Local historian and lawyer presents on Jan. 11
Fri, 01/02/2015 - 9:30am

    Historian and local attorney Chip Griffin will describe the legacy of the fiercely independent Scots Irish people, who were among the first settlers to the Boothbay region, and whose values help define the region’s character to this day.

    Griffin’s talk will be at St. Andrews Village on Jan. 11 at 2 p.m.

    Griffin, who grew up in Boothbay Harbor and graduated from Bowdoin College summa cum laude and Phi Beta Kappa, will paint a picture of life on Maine’s rugged frontier in the 18th century through stories of the people who settled the region and did great deeds of piety, bravery and, in some cases, immorality.

    The Scot Irish settlers of the Boothbay region were largely descendants of the Lowland Scottish families who settled in Northern Ireland in the 17th century. They were both pushed and pulled to America in the 18th century, starting around 1730 by the promise of free or cheap land on the frontier and the desire to escape rising rents on the land they farmed in Scotland.

    In religion they were protestant. In character they were egalitarian, hardworking, fiercely independent and pugnacious. All of these characteristics, particularly the last one, made them attractive to the colonial authorities who settled them on the frontier as a buffer between existing settlements and the increasingly discontented and warlike native peoples.

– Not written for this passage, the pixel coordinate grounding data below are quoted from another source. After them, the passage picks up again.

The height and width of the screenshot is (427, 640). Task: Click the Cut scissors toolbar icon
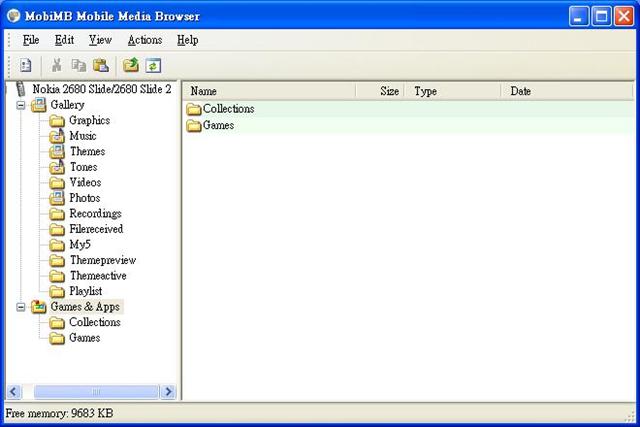click(57, 66)
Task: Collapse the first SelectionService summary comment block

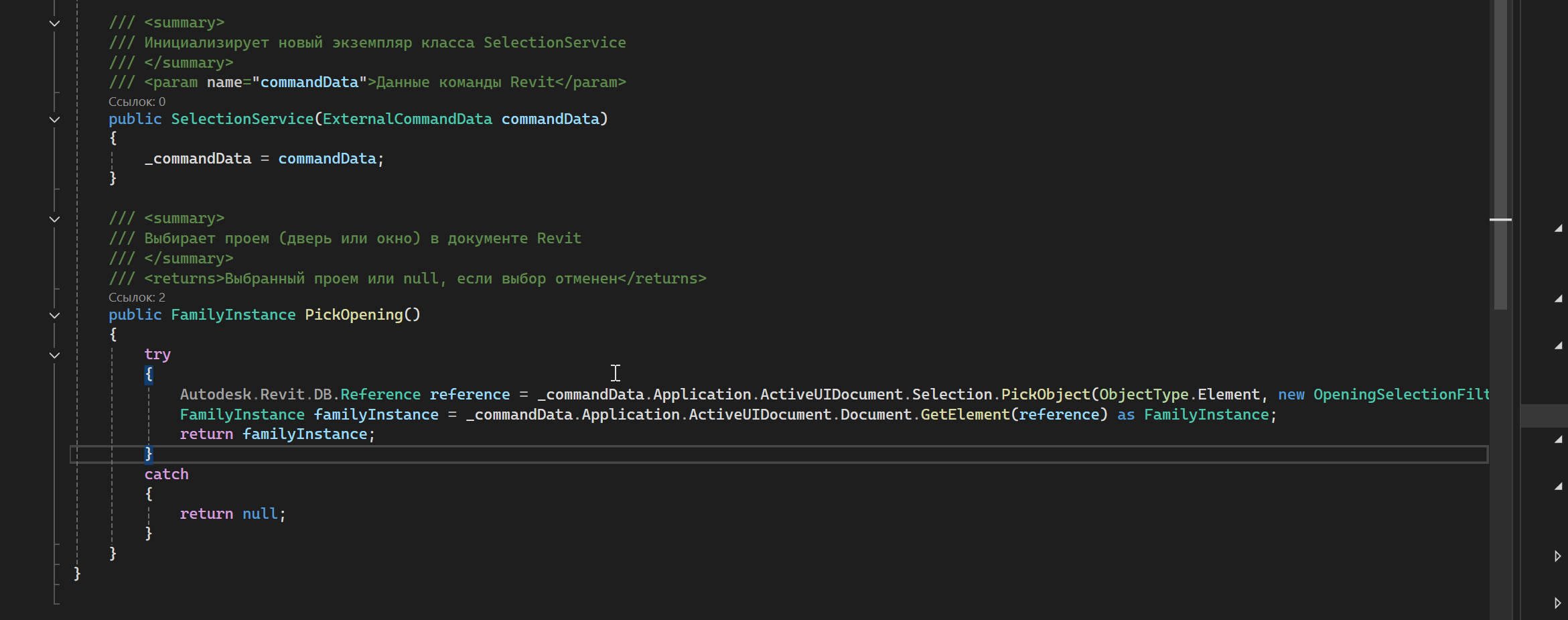Action: [x=55, y=23]
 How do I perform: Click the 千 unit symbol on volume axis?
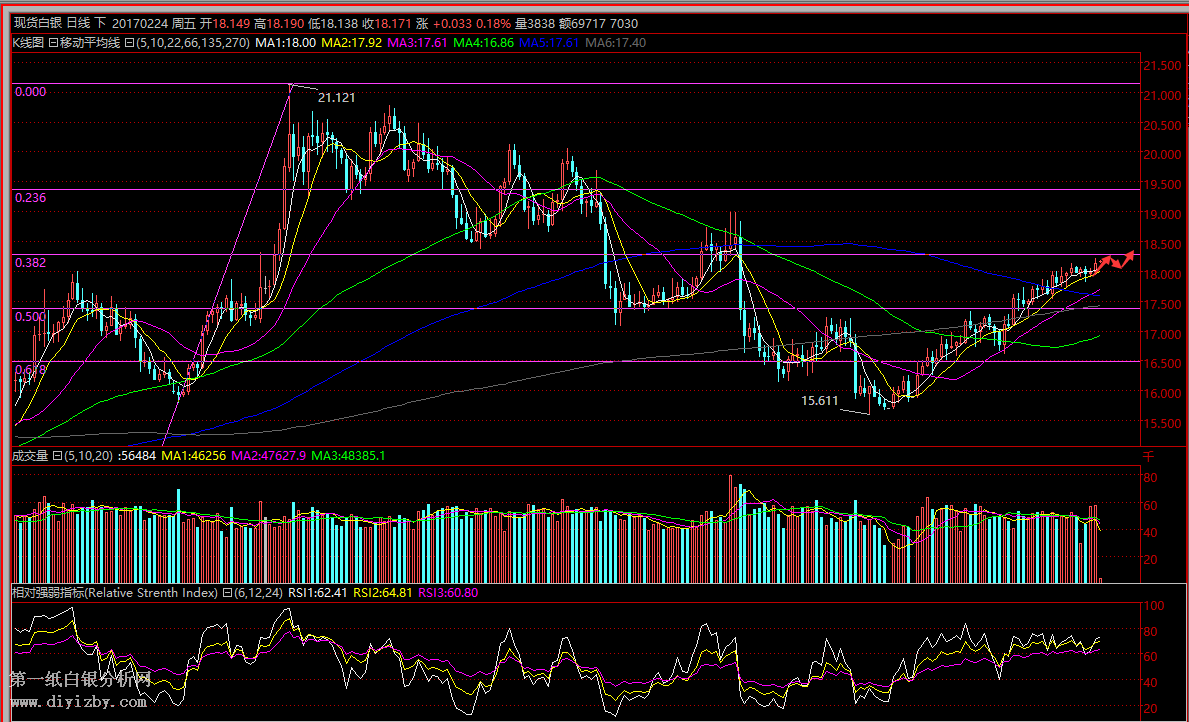(1148, 456)

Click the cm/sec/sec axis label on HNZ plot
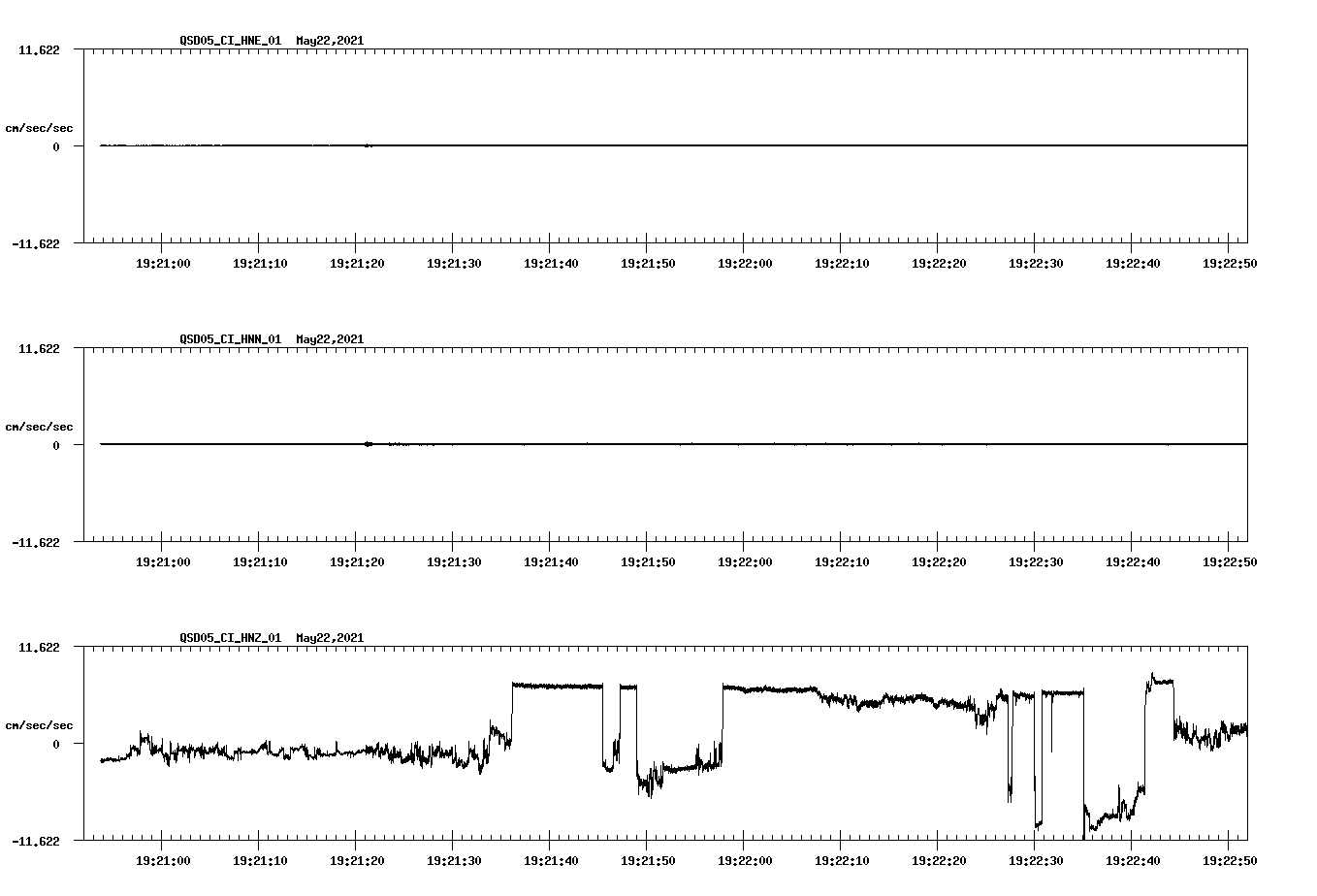pyautogui.click(x=40, y=723)
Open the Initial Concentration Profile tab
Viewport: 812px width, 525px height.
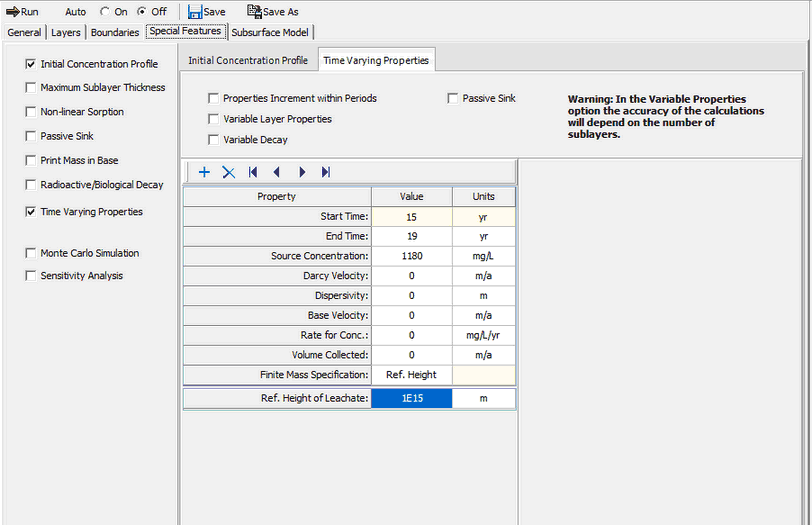(x=248, y=60)
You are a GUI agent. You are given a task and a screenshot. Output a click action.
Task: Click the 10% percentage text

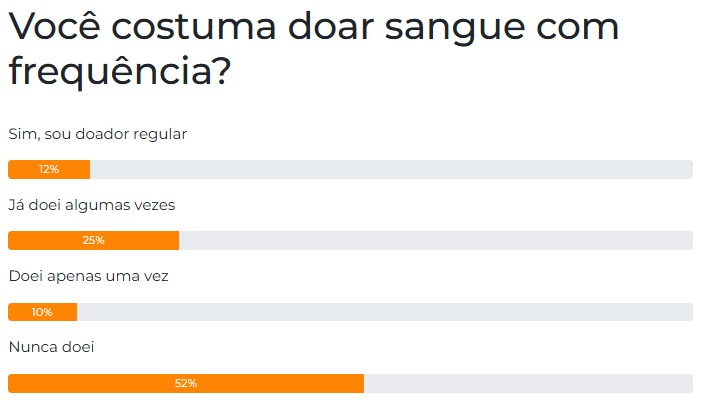pyautogui.click(x=42, y=312)
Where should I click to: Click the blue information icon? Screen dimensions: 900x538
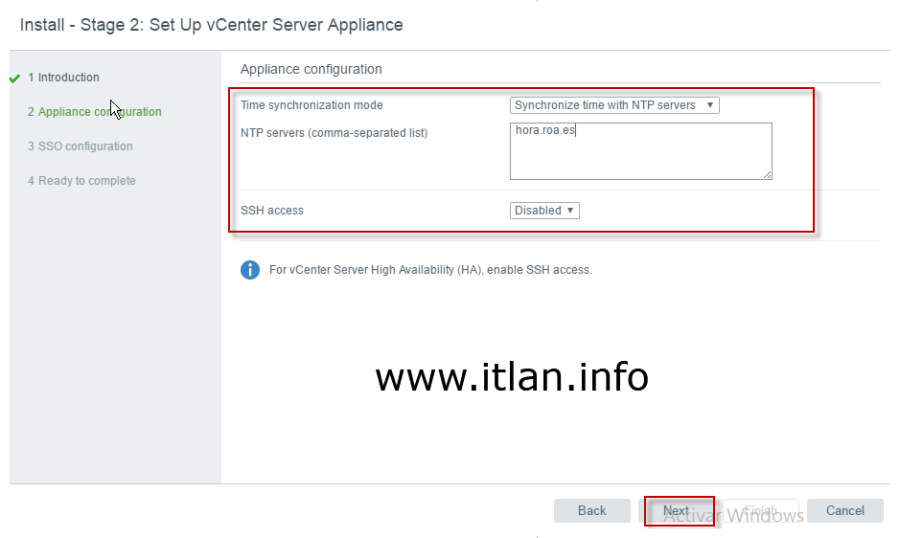[x=250, y=270]
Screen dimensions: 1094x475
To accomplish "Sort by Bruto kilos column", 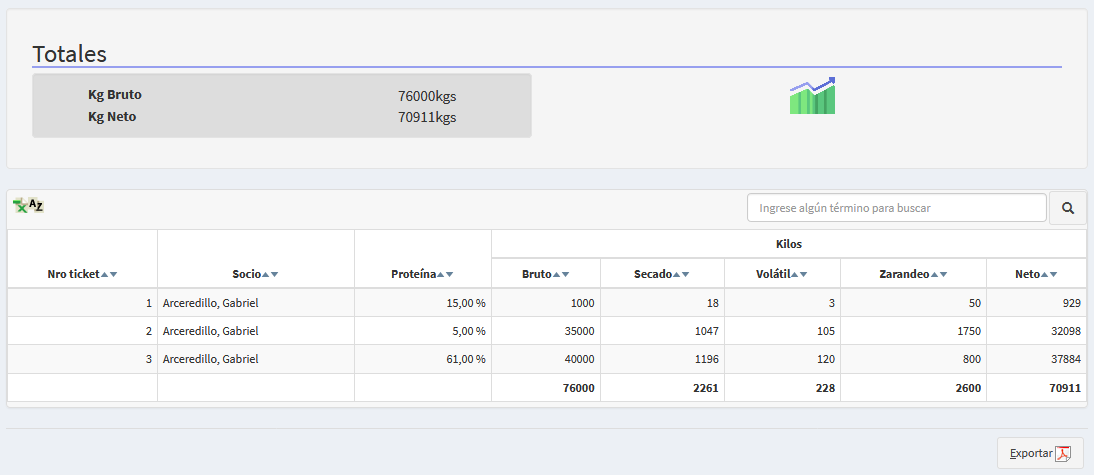I will point(545,274).
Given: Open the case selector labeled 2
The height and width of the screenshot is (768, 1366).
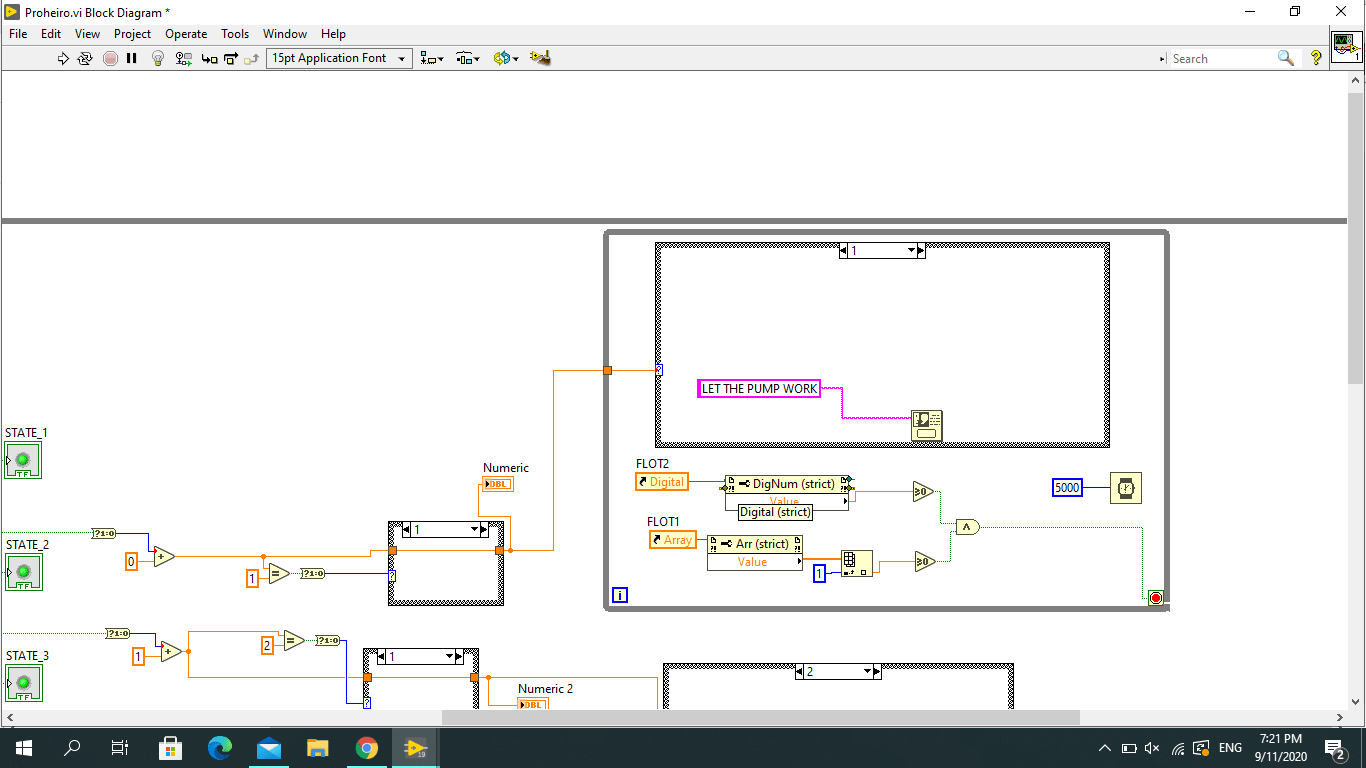Looking at the screenshot, I should point(838,671).
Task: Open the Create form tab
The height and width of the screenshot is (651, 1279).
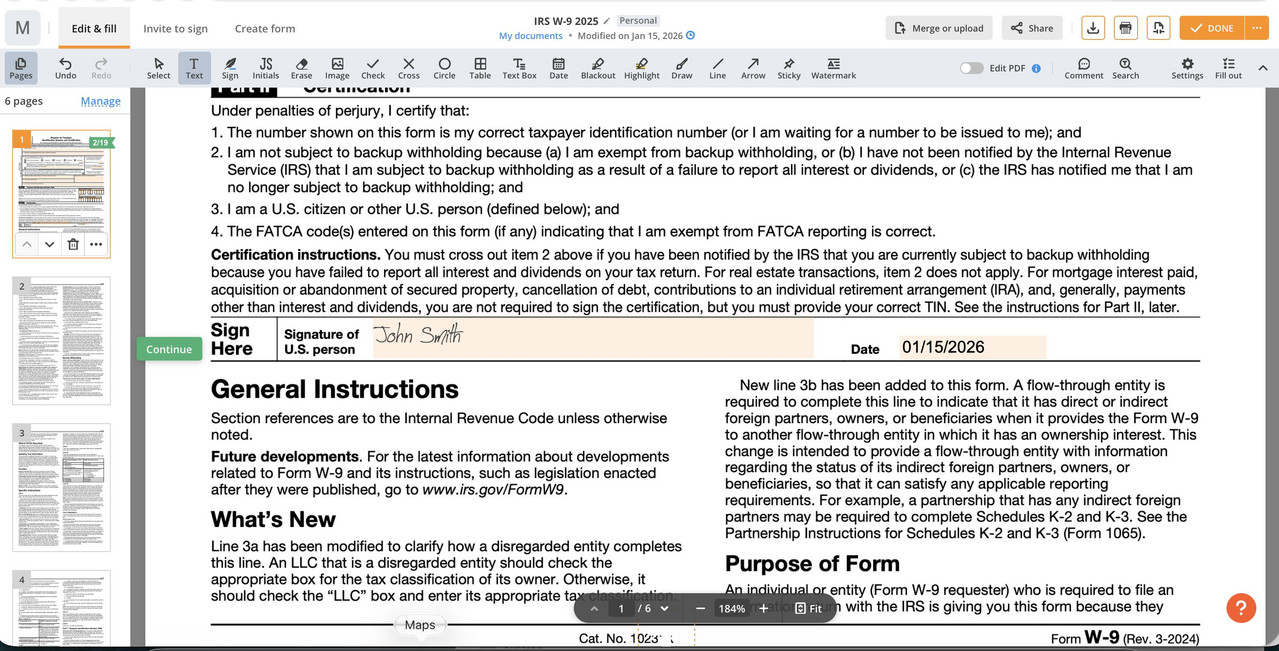Action: click(x=263, y=28)
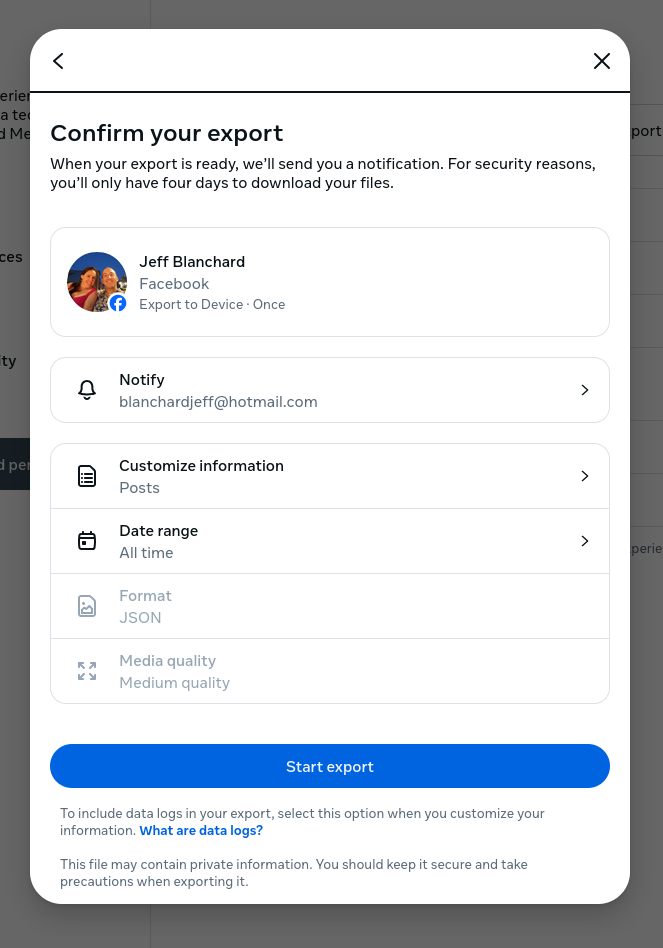
Task: Open the Customize information Posts row
Action: pyautogui.click(x=330, y=476)
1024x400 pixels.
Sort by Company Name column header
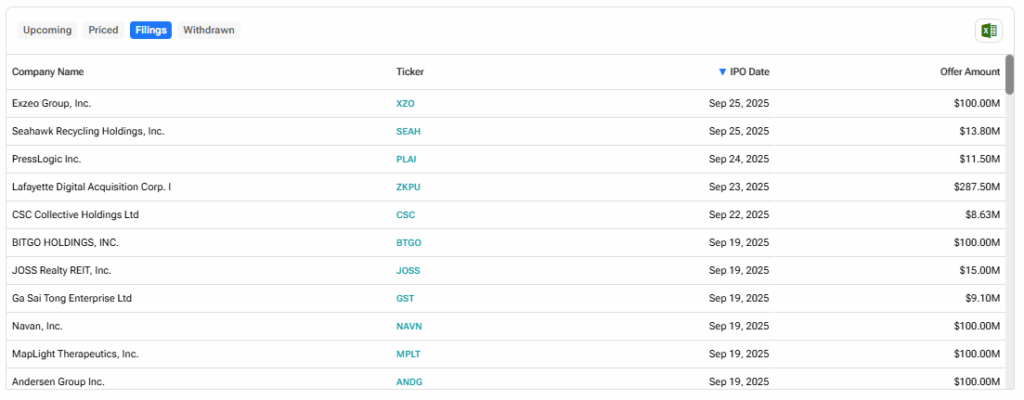click(x=48, y=72)
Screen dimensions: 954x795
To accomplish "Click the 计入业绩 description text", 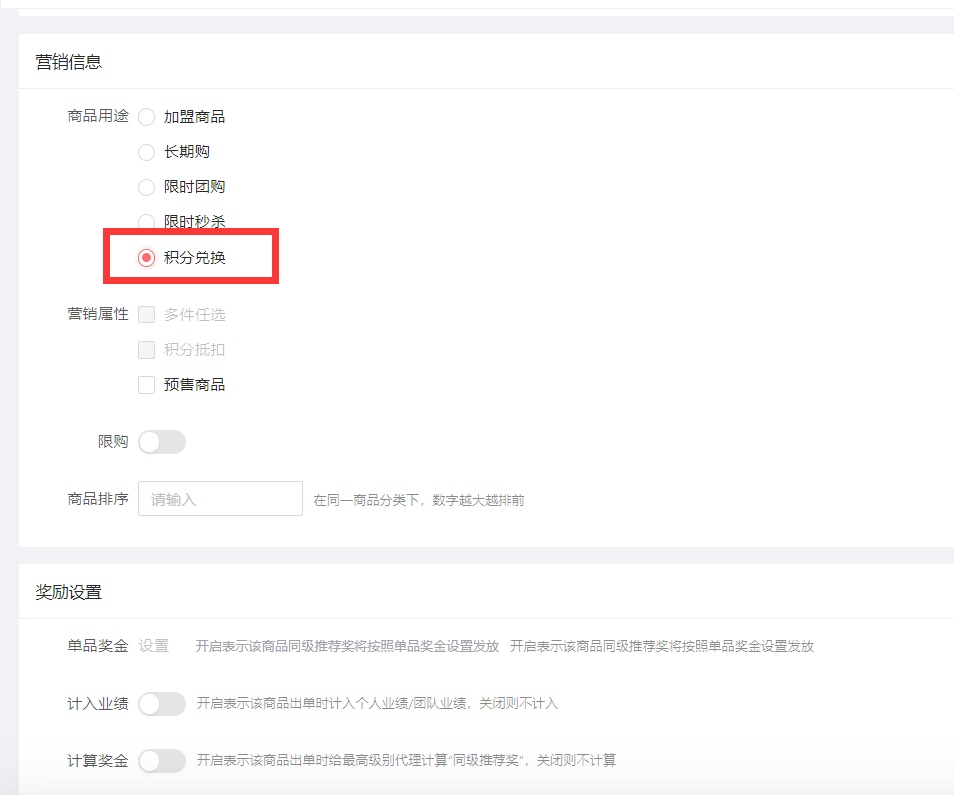I will pos(377,704).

    Among the heroes of the early Boothbay region was John Murray, a Presbyterian minister born in Northern Ireland and educated at the University of Edinburgh. Murray sailed to settlement of Townsend (later Boothbay) at the behest of his aunt and uncle, Andrew and Sarah Reed.

    In the frontier town, Murray played a key role in knitting his community together. He was the Boothbay area’s representative to the Revolutionary Congress in Massachusetts around 1775 and when British warships sailed into Boothbay’s inner harbor and threatened to bombard the town, Murray helped negotiate a truce.

    Murray was so active in the patriot cause during the Revolutionary War that the British placed the princely sum of 500 pounds on his head. Murray was the leading Presbyterian minister in New England during the tumultuous eighteenth century, leaving an amazing and long lasting legacy although he only lived to 50.

    On the hell-raiser side of the Scots Irish heritage was Samuel Ball, who was born around 1722 and lived on the eastern frontier of the Sheepscot River. Growing up on land that was claimed both by settlers and Native Americans, Ball’s father was killed by Native Americans during King George’s Way in 1747.

    Two years later, after peace had been negotiated, Ball, of Balltown, now Whitefield and Jefferson, was accused of being one of several men who participated in the unprovoked murder of an Abenaki chief near Wiscasset.

    Captured and jailed about a year later, Ball along with five other suspects, was being moved from the jail in Wiscasset to York when he escaped. Re-arrested, Ball was placed under a heavy guard but managed to escape again in 1751 when arrangements were being made to move him south to the Boston area for trial.

    Ball, who claimed to be innocent of the killings, lived until about 1800, spending the last five decades of his life in the Boothbay area. When he died, his estate included 90 acres of land on Squirrel Island.